Something that may surprise my readers, considering my strong atheism, is that I’ve “found” God twice. Twice in my younger years I attended a church revival and approached the preacher at the end to be “born again”. The combination of the enthusiastic crowd, the charismatic speaker, the time-tested language of salvation, and my own dissatisfaction with mundane reality and my desire to please my friends, all led me to think that giving in to the brainwashing was a good thing.

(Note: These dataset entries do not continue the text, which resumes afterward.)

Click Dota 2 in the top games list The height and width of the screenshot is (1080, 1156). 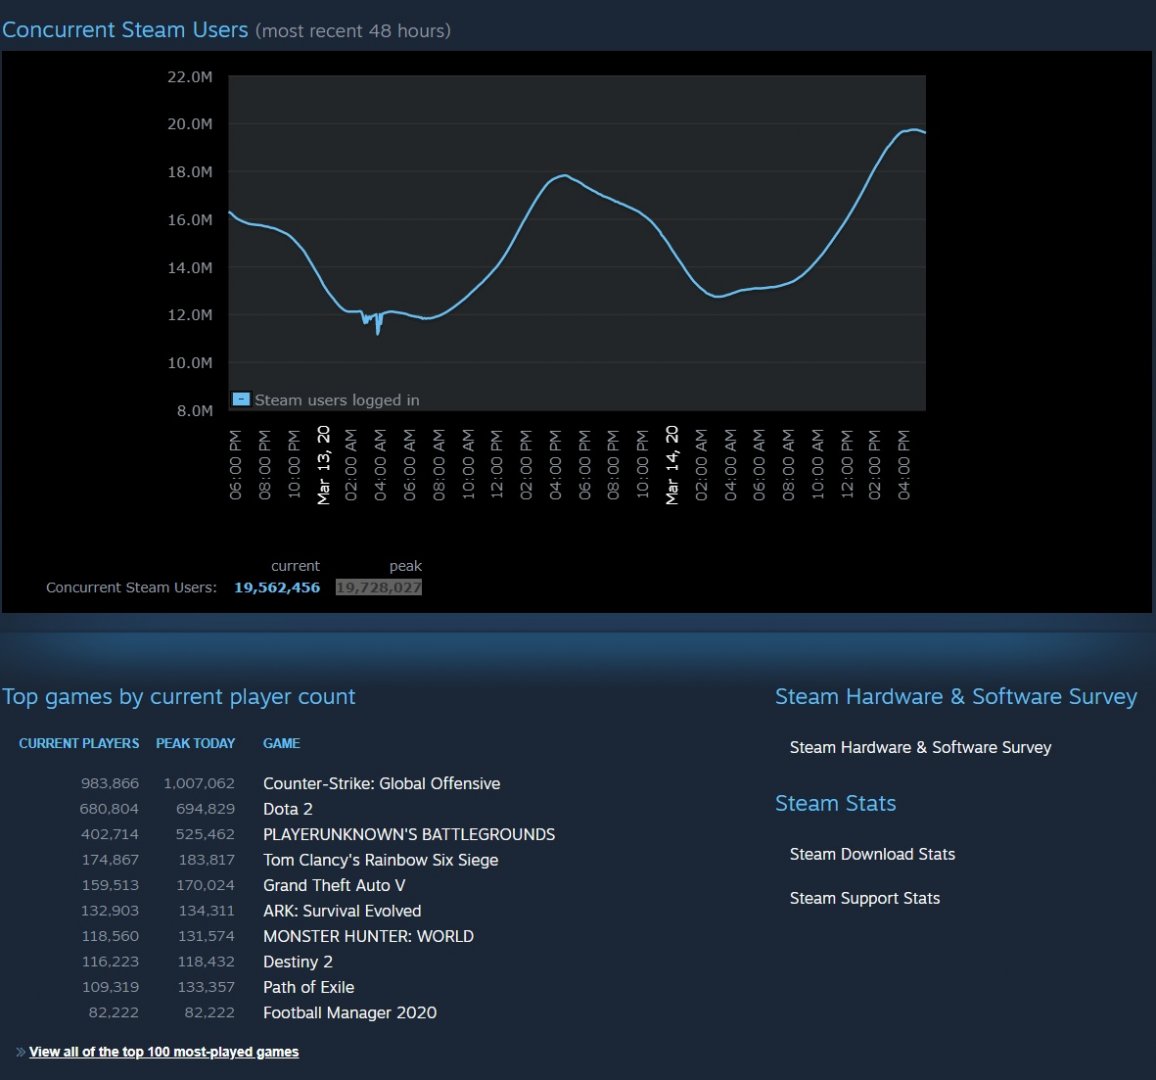[288, 809]
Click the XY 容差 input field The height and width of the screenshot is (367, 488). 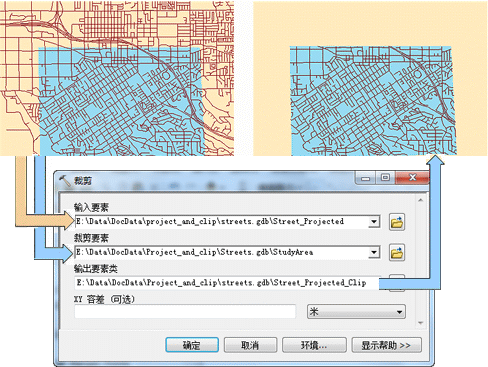click(x=185, y=312)
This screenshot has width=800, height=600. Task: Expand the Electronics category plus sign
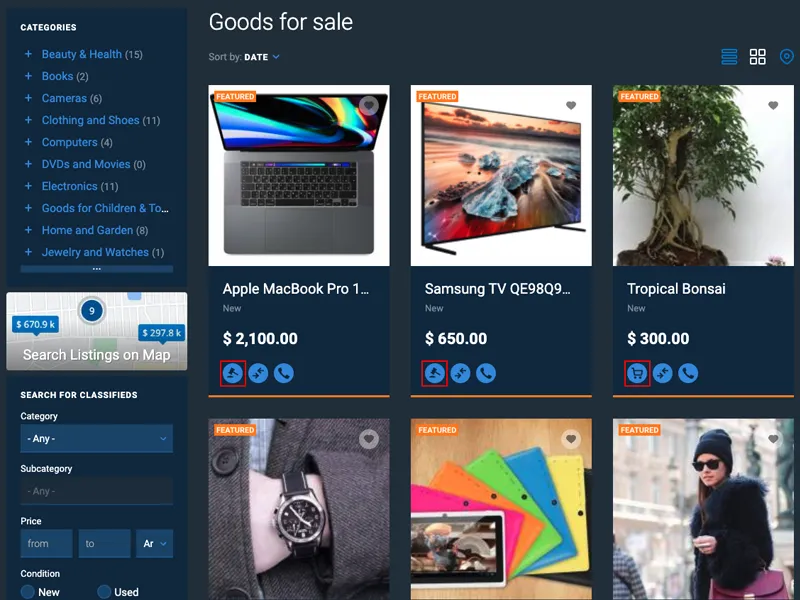tap(29, 186)
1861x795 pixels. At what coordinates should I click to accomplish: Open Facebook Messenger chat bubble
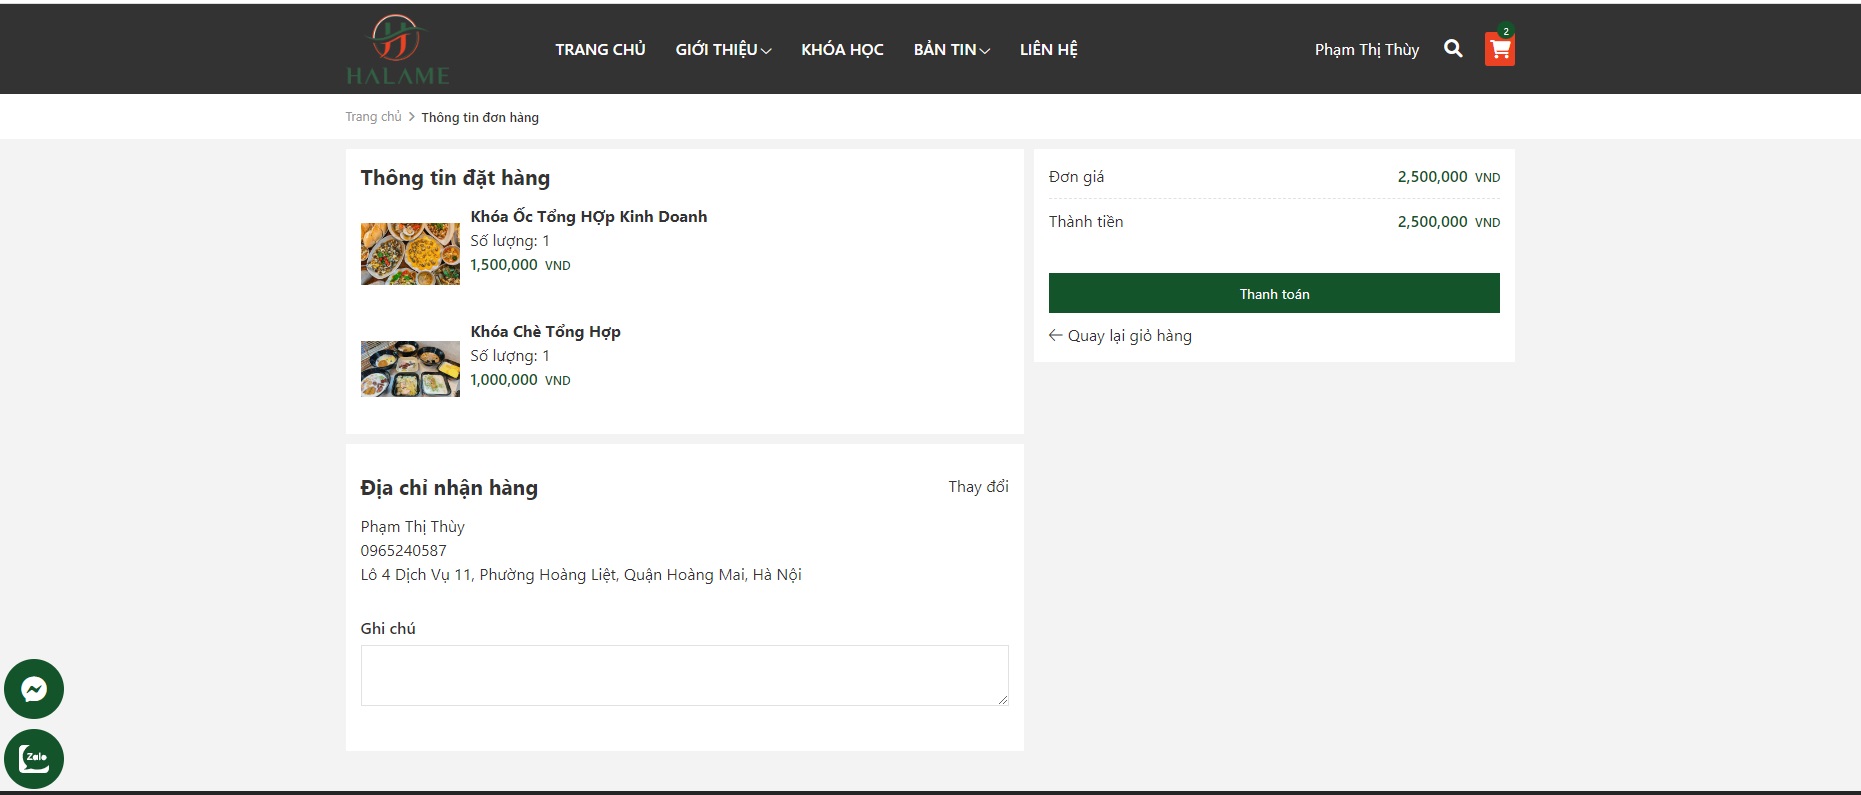click(x=34, y=689)
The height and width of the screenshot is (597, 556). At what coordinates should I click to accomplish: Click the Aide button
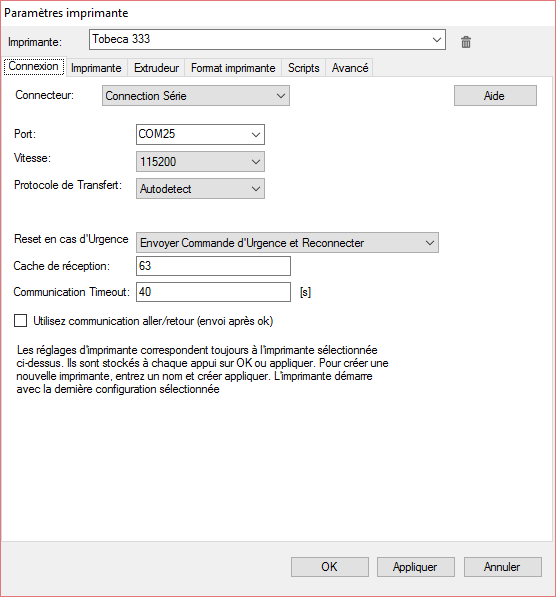(495, 96)
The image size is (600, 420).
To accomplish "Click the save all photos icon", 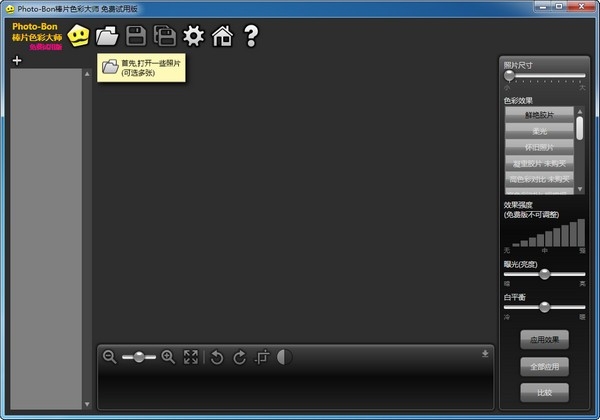I will click(x=165, y=36).
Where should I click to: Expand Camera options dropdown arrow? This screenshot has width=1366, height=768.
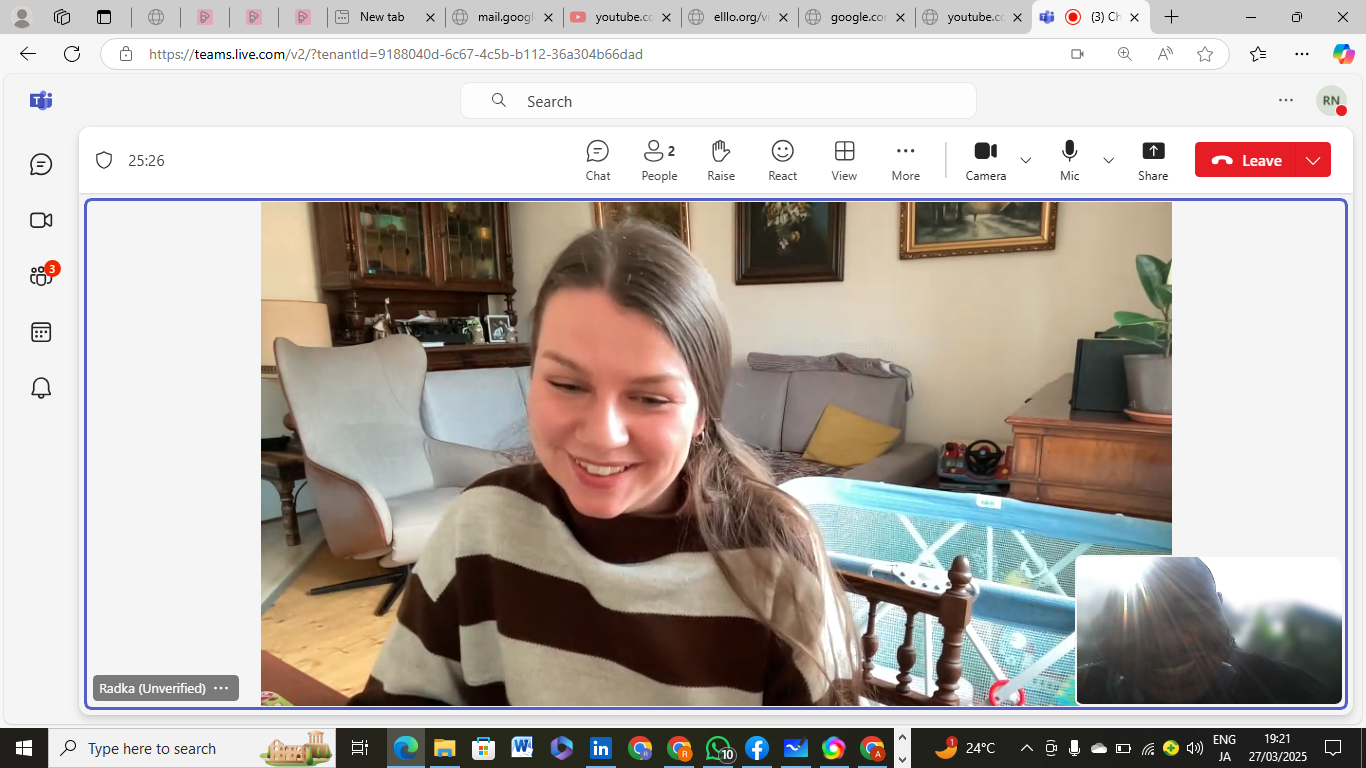(x=1025, y=160)
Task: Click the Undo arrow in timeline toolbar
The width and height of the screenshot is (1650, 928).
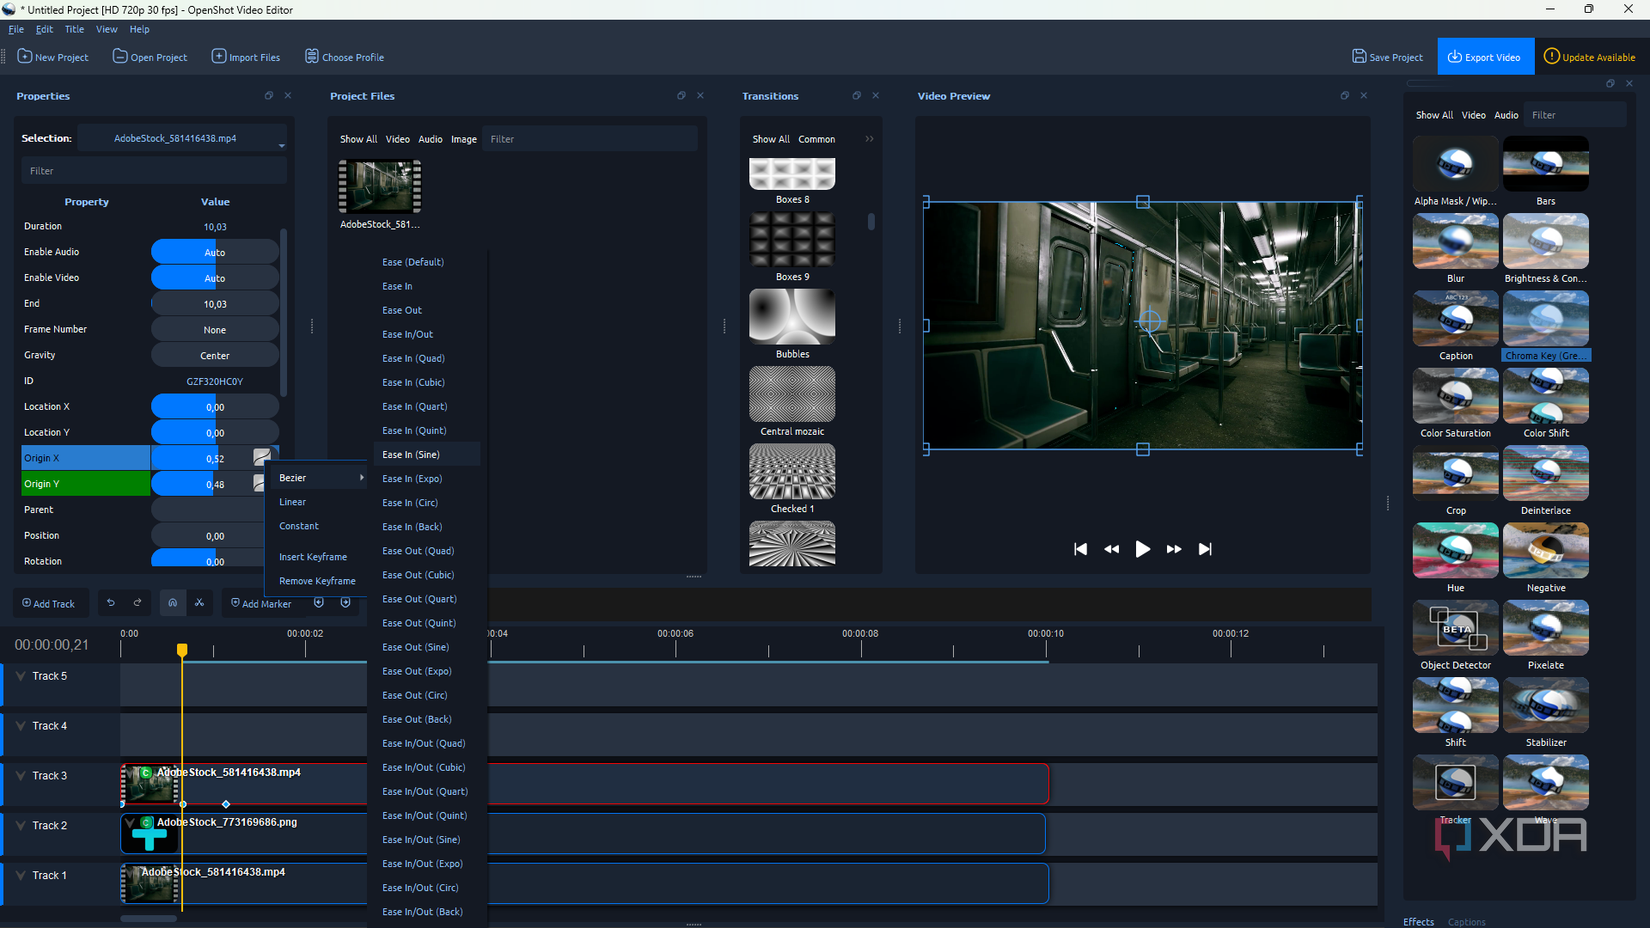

Fool me once, shame on you… The second time, I rationalized it by thinking that I was a back-slider from the previous time, even though I had done far less than my friends who were supposed to be strong in Christ had done; I hadn’t done any of the major sins – no drinking (yet), no smoking, no drugs, no sex (not that I wouldn’t have given my left arm to actually have sex, mind you). My worst “sin” was that I played Dungeons and Dragons. So fearful of the powerful damnation caused by a simple game of make-believe that, once, I snuck a Bible in a coat pocket when I went to my friend’s house to play, and while engaged in role-play, reached into the pocket and touched the small book of Bronze Age writings, seriously expecting to be burned when I did so. I was not burned. Neither angels nor demons appeared and spoke to me. I did not receive any signs of divine intervention, even though I sincerely hoped and desired for one. It was just a book, and the game was just a game.

But even in my most lamb-like state, I still approached things with an experimental, scientific mindset. I tested the claims of the preachers and pundits. Of course they were found wanting.

Since those early years, I have found something much better: I have found comfort with myself, and with the world, and all the uncertainty that it represents. I don’t need an invisible sky man or a magic book to show me how to live my life. Morals and guidance come from a rational base of our social lives, our empathy for others and the world, and our desire to better ourselves and leave a better world for our children and future generations.

That’s the best thing I can think of finding.